ASSIGNMENT —
Locate the line that contains "You are a computer-use agent. The", then copy it and all later lines of the data below exactly, through the last one.

Items from a data source
--- START ---
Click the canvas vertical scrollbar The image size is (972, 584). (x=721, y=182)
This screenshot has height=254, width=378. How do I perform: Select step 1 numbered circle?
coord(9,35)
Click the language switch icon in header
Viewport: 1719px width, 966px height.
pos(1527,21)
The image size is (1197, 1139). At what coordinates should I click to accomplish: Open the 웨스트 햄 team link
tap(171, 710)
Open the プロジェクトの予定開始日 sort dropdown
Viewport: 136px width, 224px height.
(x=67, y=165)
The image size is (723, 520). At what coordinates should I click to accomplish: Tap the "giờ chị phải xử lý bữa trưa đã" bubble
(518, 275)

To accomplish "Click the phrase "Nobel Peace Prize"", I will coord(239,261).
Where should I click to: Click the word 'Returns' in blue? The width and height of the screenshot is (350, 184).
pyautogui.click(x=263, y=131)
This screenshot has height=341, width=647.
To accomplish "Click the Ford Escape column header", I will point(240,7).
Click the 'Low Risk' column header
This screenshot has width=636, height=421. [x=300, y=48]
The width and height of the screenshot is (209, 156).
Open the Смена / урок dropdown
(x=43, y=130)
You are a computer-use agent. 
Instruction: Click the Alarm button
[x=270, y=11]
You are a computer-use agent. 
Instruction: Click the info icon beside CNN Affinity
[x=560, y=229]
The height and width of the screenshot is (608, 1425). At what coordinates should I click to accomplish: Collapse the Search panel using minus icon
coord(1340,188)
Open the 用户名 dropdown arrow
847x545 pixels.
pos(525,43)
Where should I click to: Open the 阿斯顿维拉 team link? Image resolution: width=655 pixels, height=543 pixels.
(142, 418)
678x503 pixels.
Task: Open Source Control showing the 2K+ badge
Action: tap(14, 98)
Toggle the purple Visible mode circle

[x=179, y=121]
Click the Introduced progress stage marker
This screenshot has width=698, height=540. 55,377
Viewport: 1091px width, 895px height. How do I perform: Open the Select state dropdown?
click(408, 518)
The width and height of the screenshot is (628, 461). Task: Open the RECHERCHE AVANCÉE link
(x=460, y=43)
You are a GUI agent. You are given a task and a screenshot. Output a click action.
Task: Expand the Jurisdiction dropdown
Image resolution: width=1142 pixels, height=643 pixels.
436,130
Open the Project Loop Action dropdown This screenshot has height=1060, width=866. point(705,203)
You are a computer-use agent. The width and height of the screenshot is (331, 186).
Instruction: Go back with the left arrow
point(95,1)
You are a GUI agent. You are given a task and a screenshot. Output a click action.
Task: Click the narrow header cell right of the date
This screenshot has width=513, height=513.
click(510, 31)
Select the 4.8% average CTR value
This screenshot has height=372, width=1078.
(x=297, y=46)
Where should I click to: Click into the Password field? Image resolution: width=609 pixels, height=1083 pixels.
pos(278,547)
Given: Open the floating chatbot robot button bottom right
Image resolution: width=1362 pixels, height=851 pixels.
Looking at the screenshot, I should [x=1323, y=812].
--- END ---
TASK OUTPUT —
You are a computer-use agent. The width and height of the screenshot is (331, 186).
Instruction: Go back with the left arrow
point(95,1)
You are a GUI agent. You are given a task and a screenshot. Output a click action.
Task: Click the narrow header cell right of the date
This screenshot has width=513, height=513.
click(510, 31)
Select the 4.8% average CTR value
This screenshot has height=372, width=1078.
(x=297, y=46)
Where should I click to: Click into the Password field? Image resolution: width=609 pixels, height=1083 pixels.
pos(278,547)
Given: Open the floating chatbot robot button bottom right
Image resolution: width=1362 pixels, height=851 pixels.
Looking at the screenshot, I should [x=1323, y=812].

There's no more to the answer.